• [Required action]: Your answer should be the lines from the one with "This screenshot has height=459, width=1146." to the end of the data below, both included, exact and free of pictures.

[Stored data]
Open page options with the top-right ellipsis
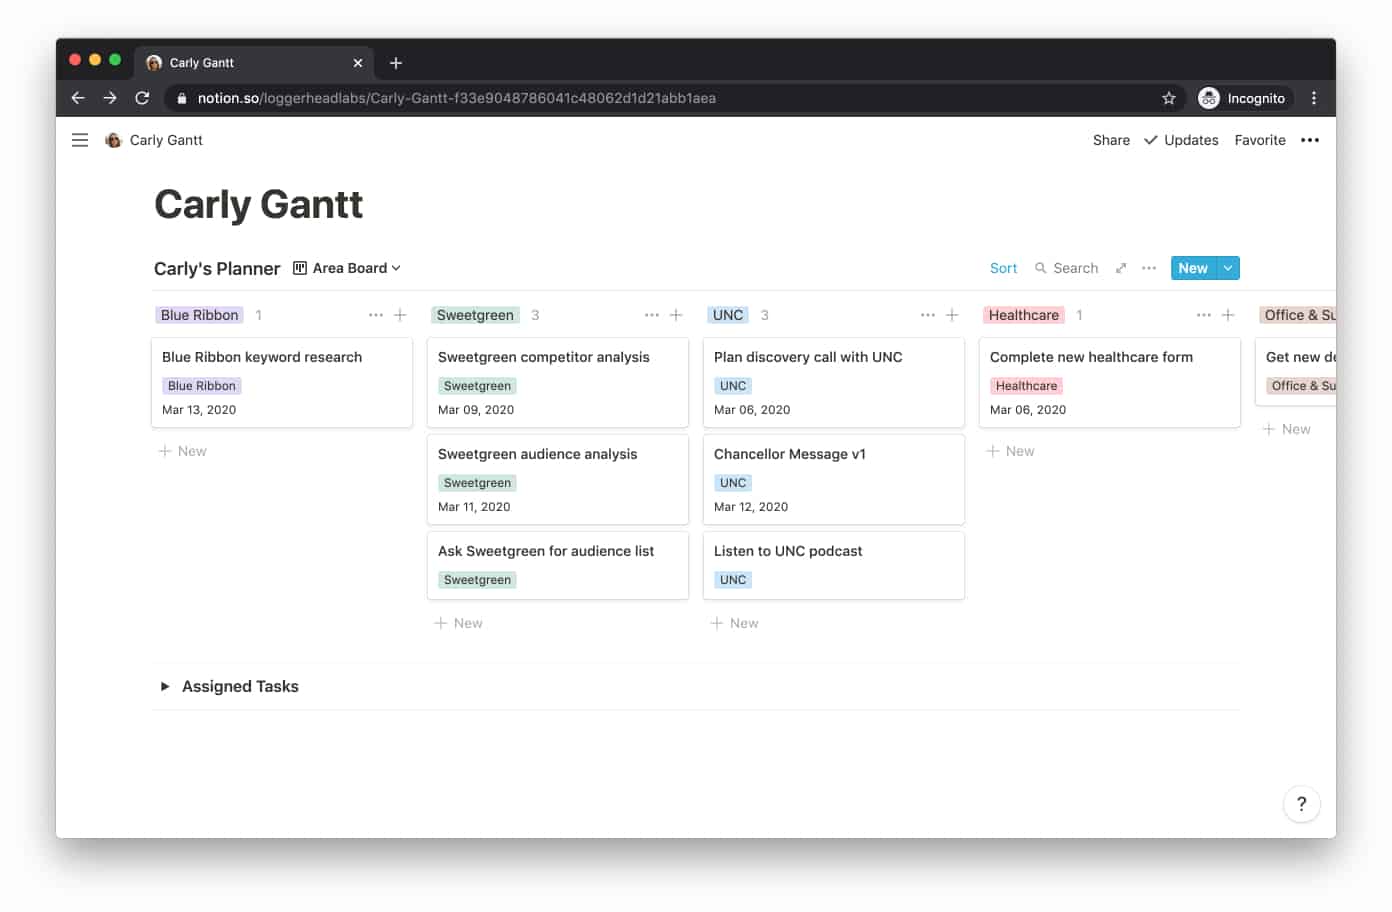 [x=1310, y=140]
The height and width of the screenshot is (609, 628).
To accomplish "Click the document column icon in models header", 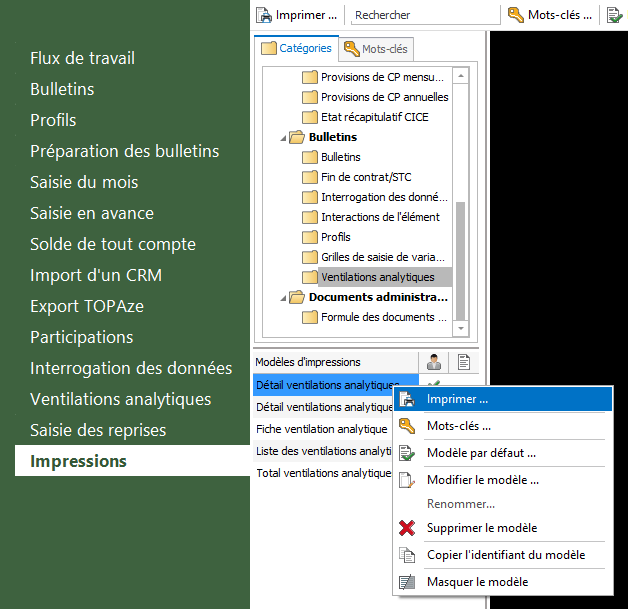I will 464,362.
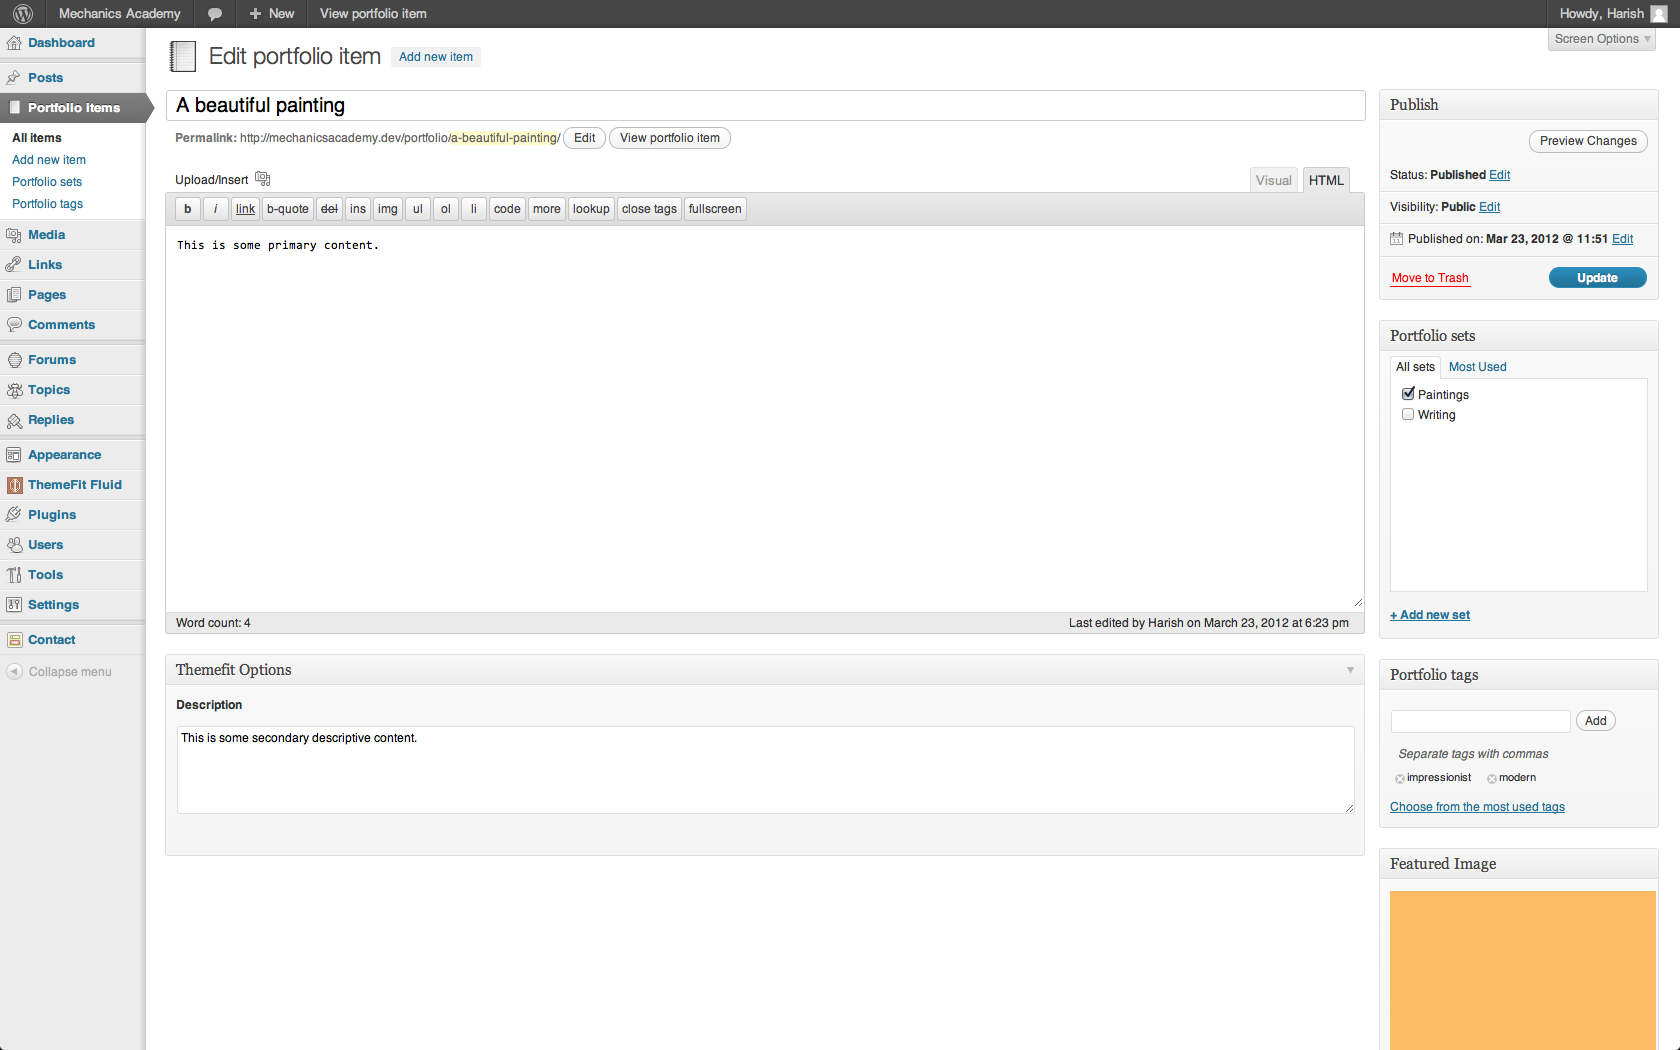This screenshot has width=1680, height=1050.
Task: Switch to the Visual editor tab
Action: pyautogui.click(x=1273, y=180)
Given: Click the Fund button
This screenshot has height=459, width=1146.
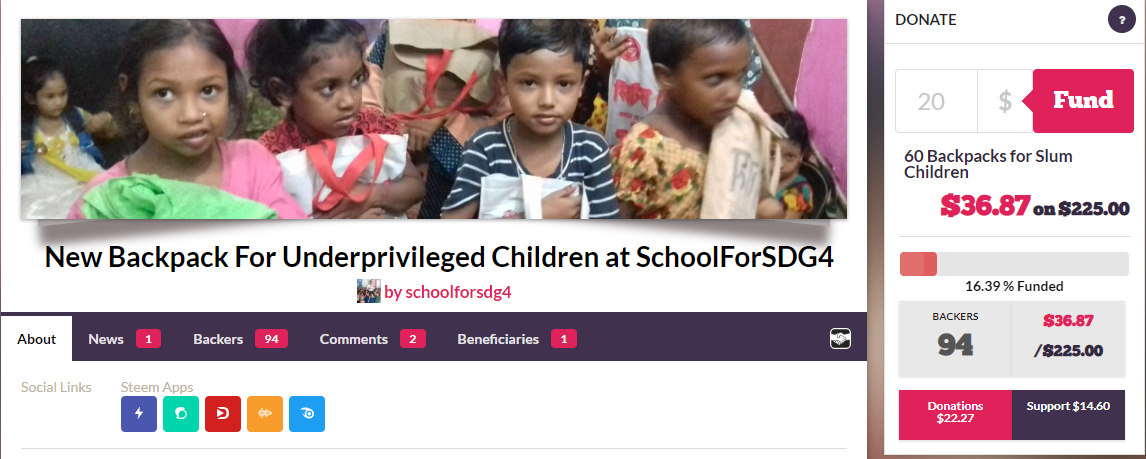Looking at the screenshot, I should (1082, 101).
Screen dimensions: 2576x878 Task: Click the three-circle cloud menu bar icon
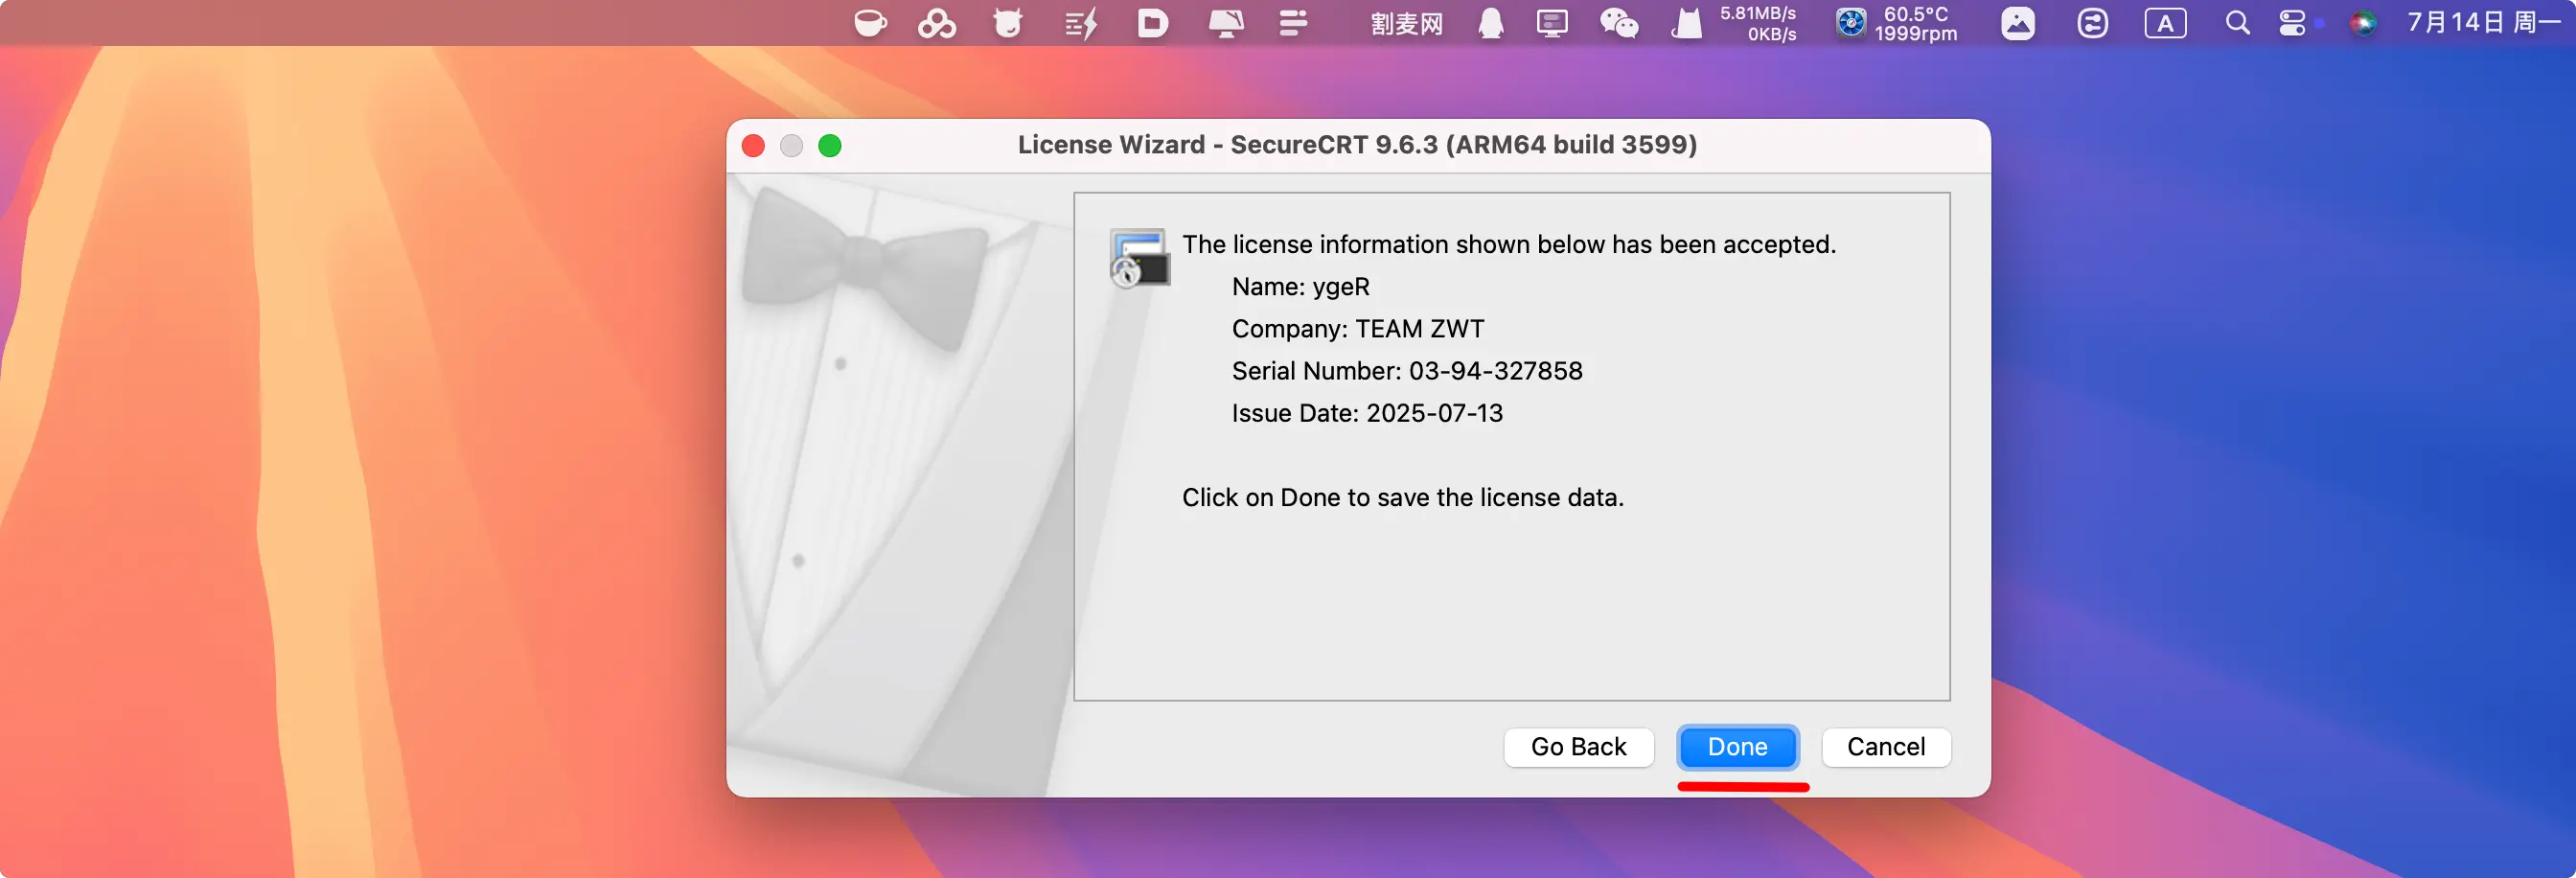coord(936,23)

• [Output for this task]:
This screenshot has height=459, width=1146.
Looking at the screenshot, I should (1082, 101).
Screen dimensions: 2576x878 Task: Click the three-circle cloud menu bar icon
coord(936,23)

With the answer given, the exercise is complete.